§ **PROBLEM TO WORK ON**: Only the lines from the one containing "This screenshot has height=646, width=659." through the end of the listing are to be repeated, exactly and without pictures.
>>>
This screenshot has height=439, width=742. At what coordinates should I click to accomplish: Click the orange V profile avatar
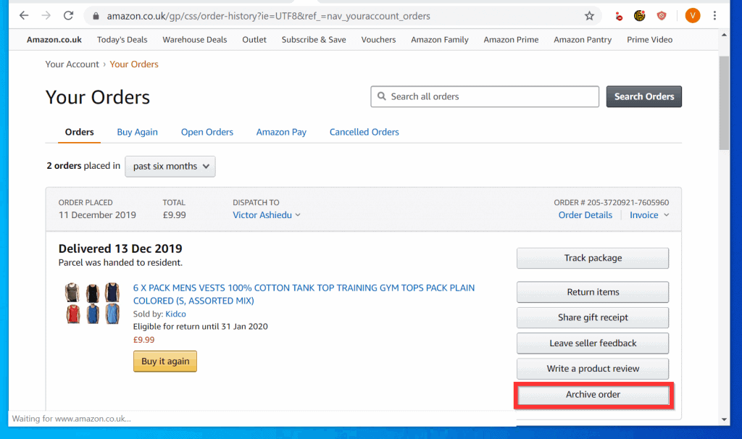pyautogui.click(x=692, y=15)
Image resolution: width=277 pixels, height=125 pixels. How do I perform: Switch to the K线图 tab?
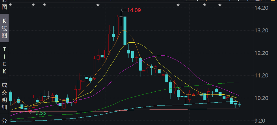tap(4, 28)
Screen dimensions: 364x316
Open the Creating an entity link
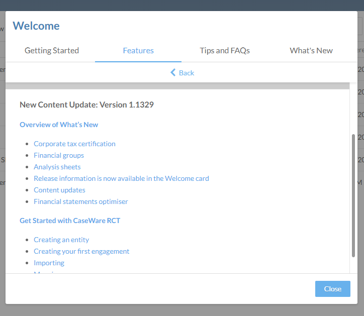(61, 240)
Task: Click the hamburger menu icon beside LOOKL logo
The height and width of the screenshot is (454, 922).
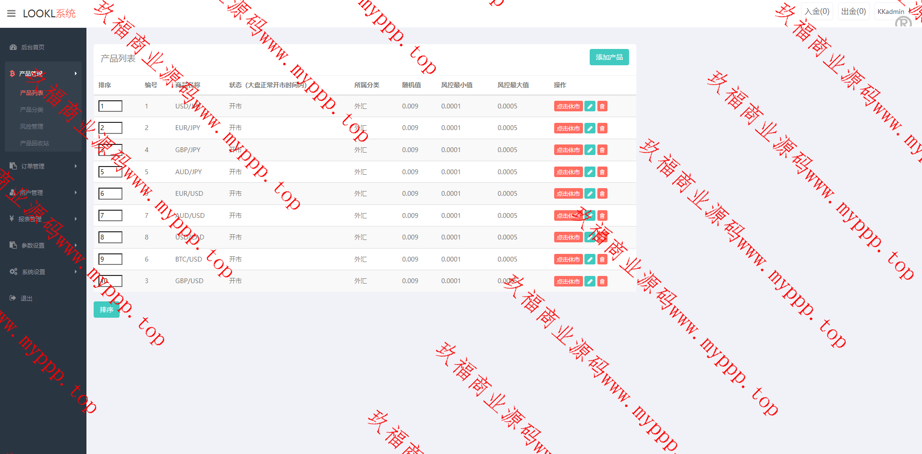Action: pyautogui.click(x=12, y=13)
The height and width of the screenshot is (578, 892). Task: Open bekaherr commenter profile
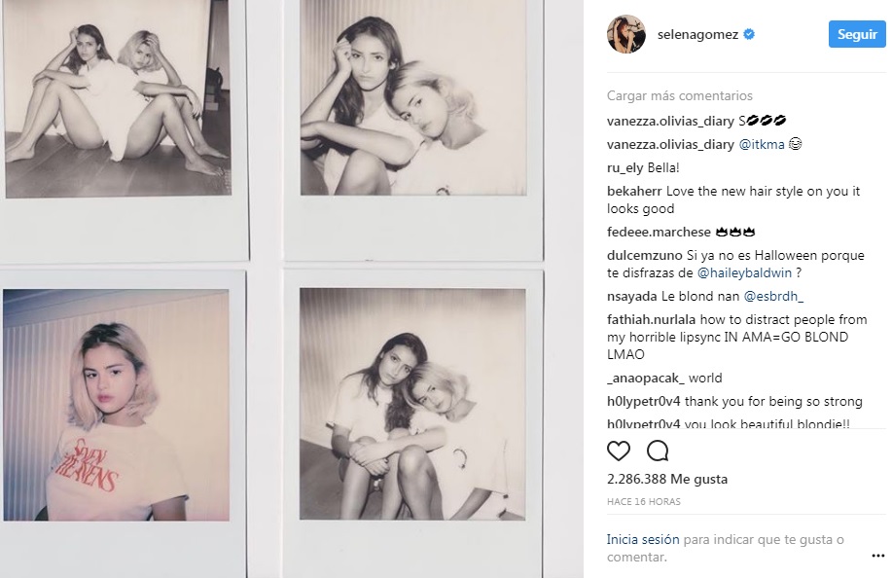[633, 191]
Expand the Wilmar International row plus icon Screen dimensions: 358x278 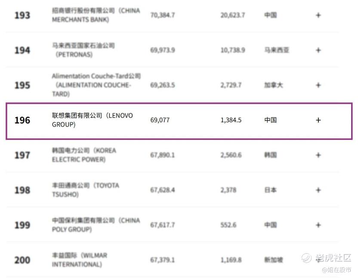click(x=318, y=259)
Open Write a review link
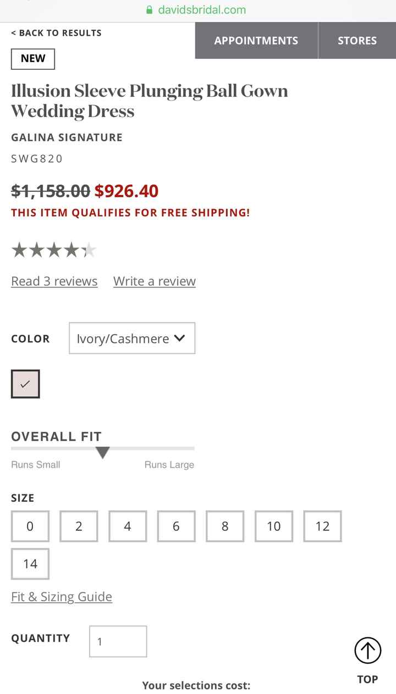The image size is (396, 694). click(155, 281)
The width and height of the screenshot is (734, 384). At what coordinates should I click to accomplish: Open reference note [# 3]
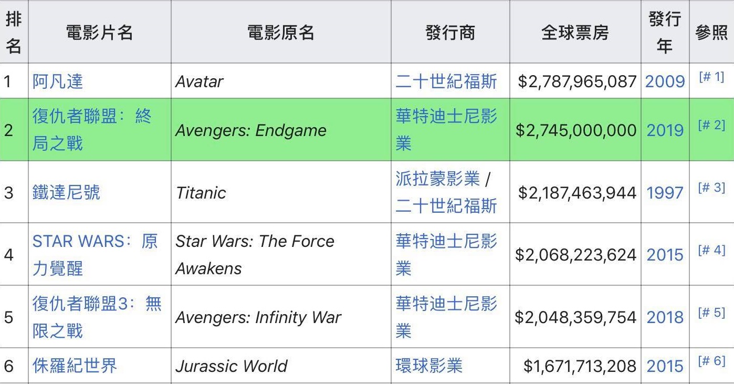click(711, 188)
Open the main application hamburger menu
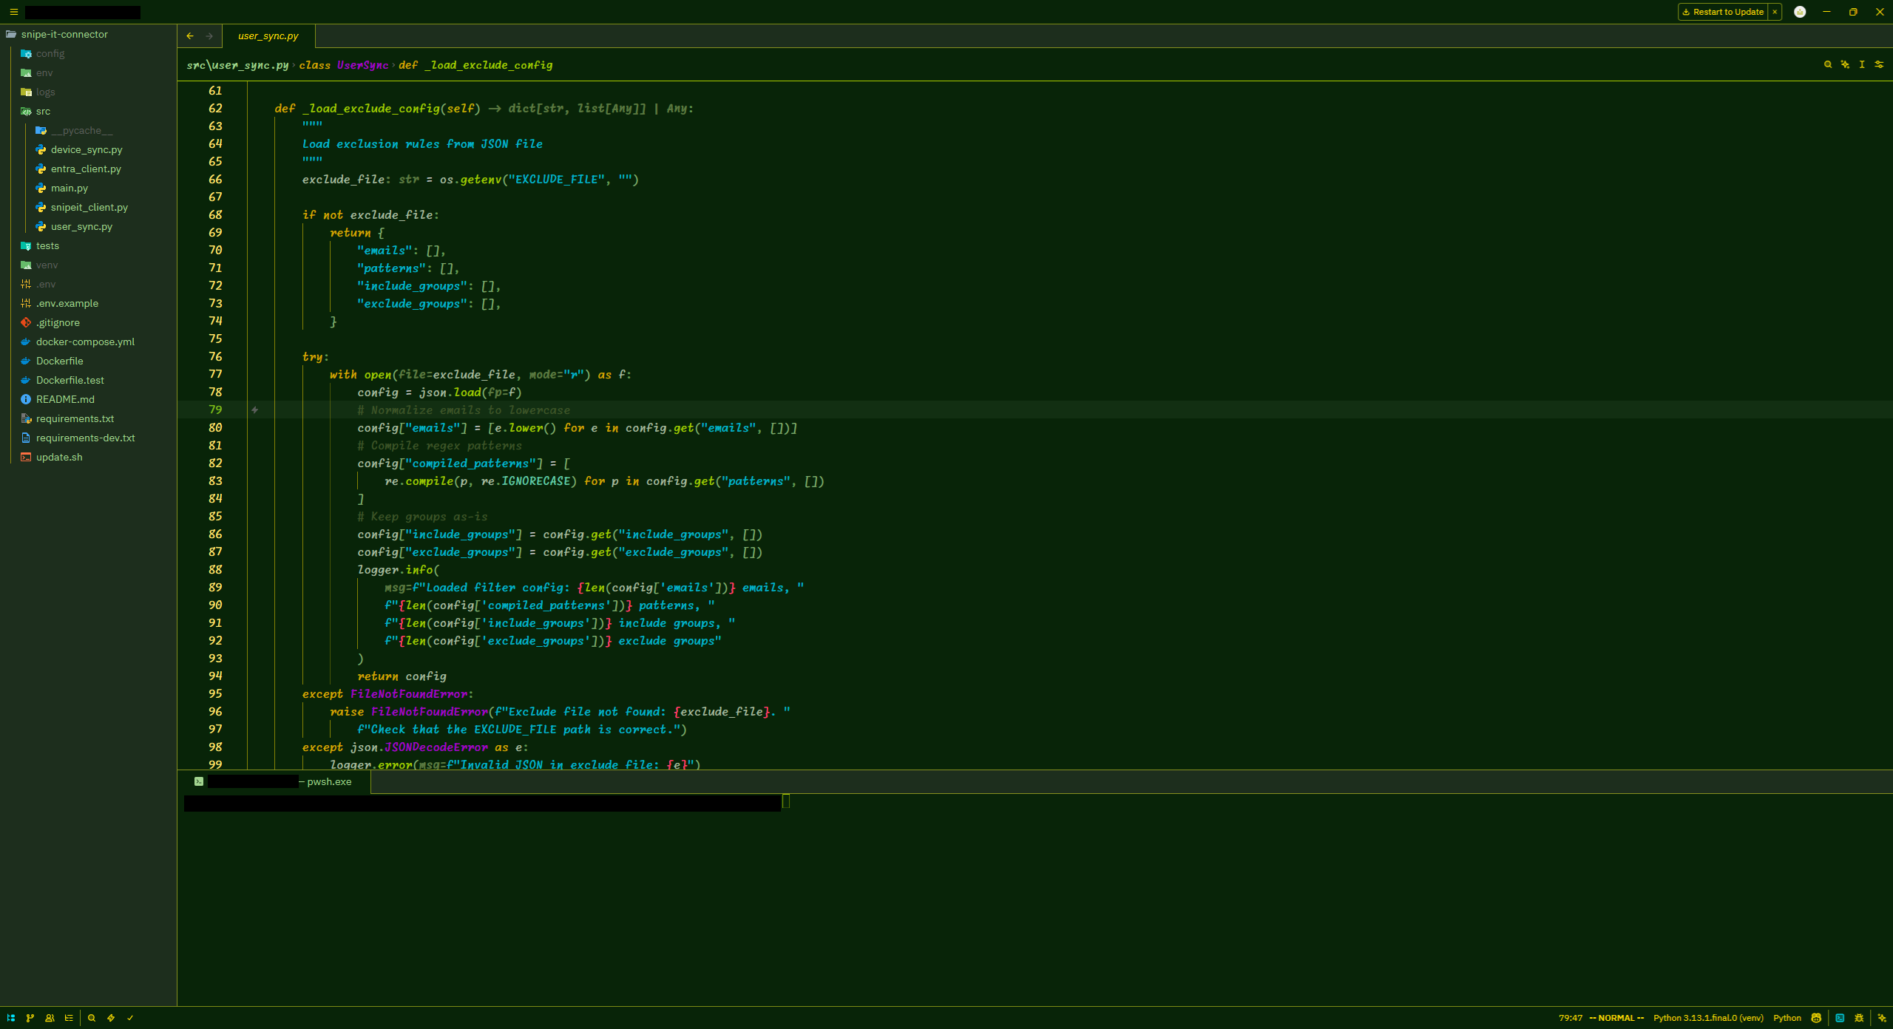The height and width of the screenshot is (1029, 1893). tap(13, 12)
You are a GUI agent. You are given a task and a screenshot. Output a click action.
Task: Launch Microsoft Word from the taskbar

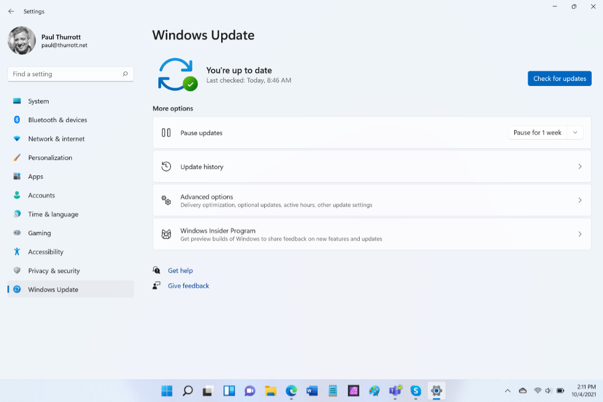click(312, 391)
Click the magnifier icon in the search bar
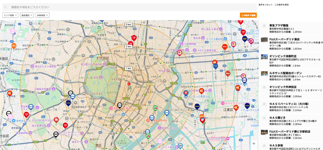Image resolution: width=323 pixels, height=150 pixels. click(5, 7)
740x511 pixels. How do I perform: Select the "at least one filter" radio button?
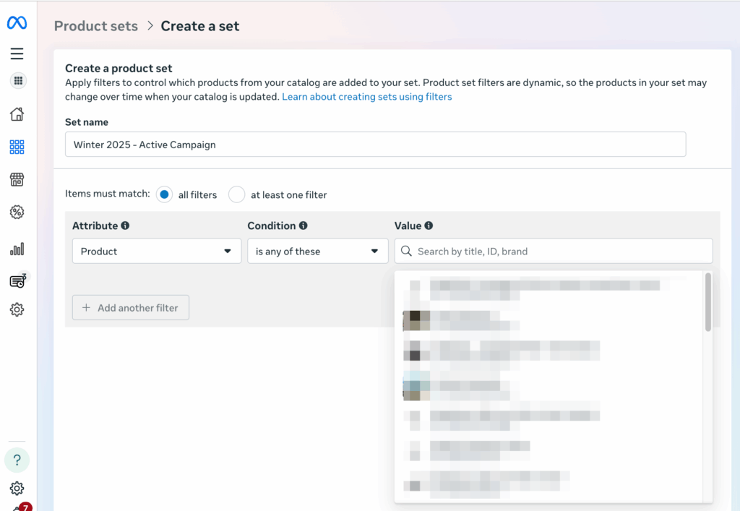(236, 194)
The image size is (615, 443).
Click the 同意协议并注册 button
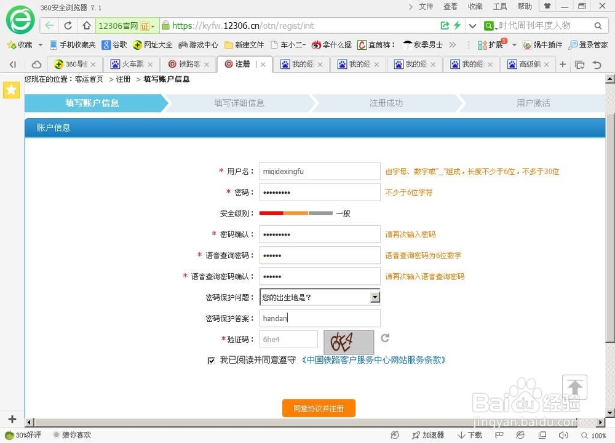[319, 408]
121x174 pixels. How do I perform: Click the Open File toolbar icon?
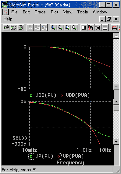6,27
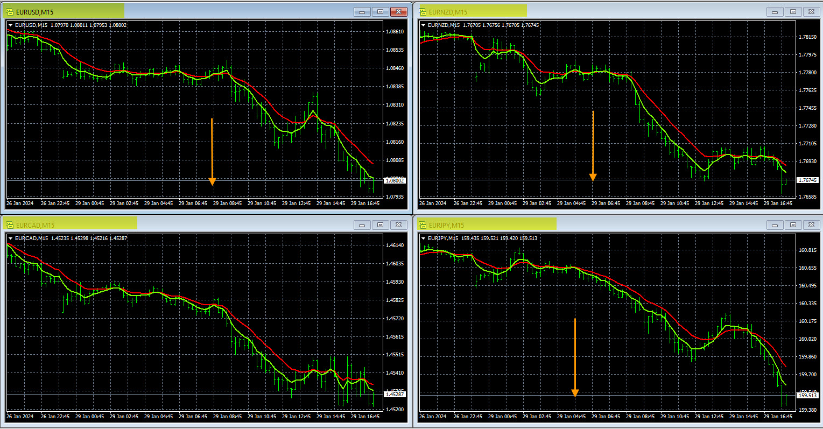Viewport: 823px width, 429px height.
Task: Click the chart icon in EURNZD title bar
Action: (x=423, y=11)
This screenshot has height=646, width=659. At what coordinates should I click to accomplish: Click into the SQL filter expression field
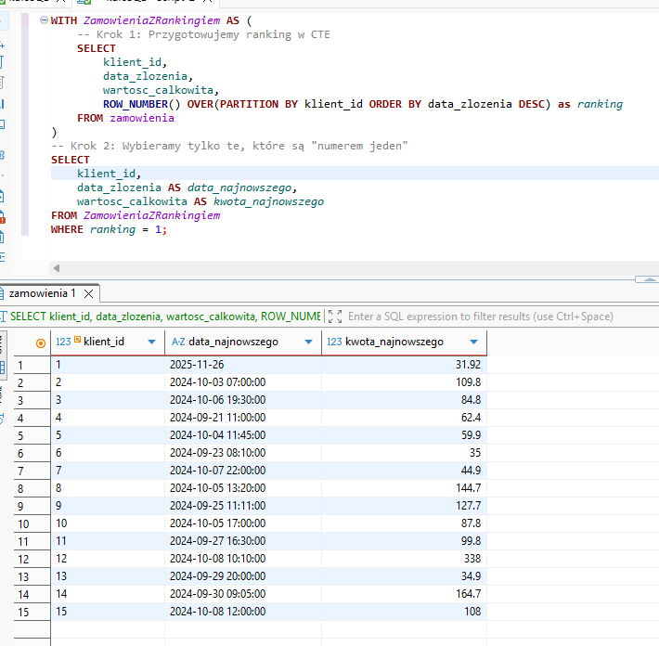480,317
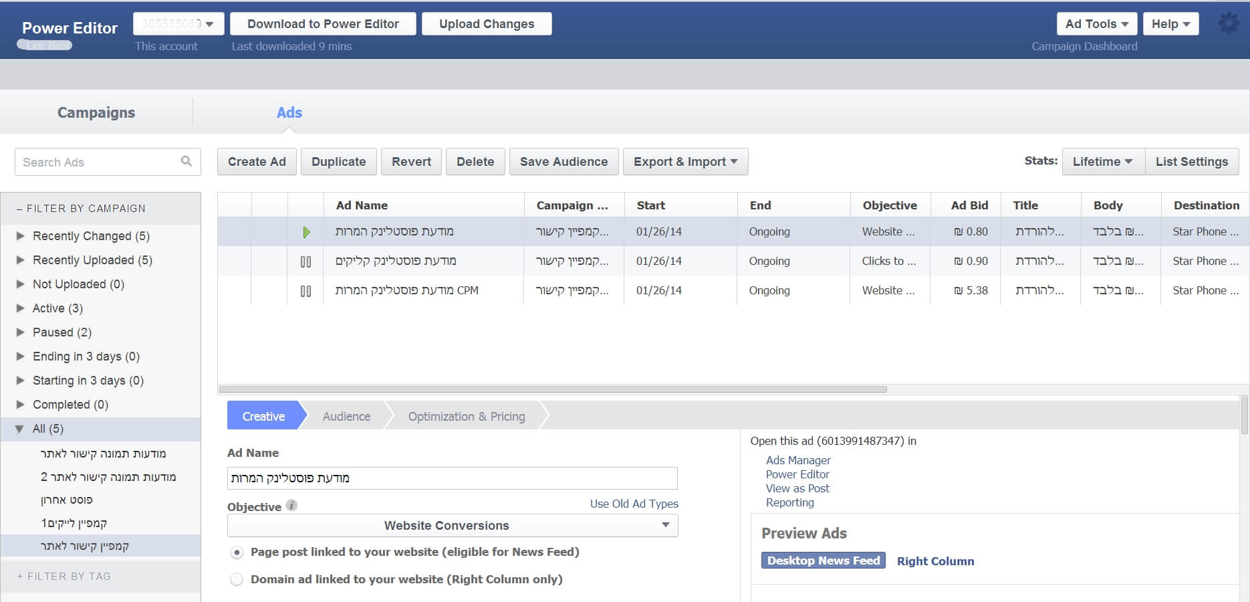1250x602 pixels.
Task: Open the Ads Manager link
Action: pos(798,460)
<<<
§ **EXPECTED ANSWER**:
This screenshot has height=646, width=659. At what coordinates should I click to accomplish: Click into the SQL filter expression field
480,317
1250x602 pixels.
Task: Open the Ads Manager link
Action: pos(798,460)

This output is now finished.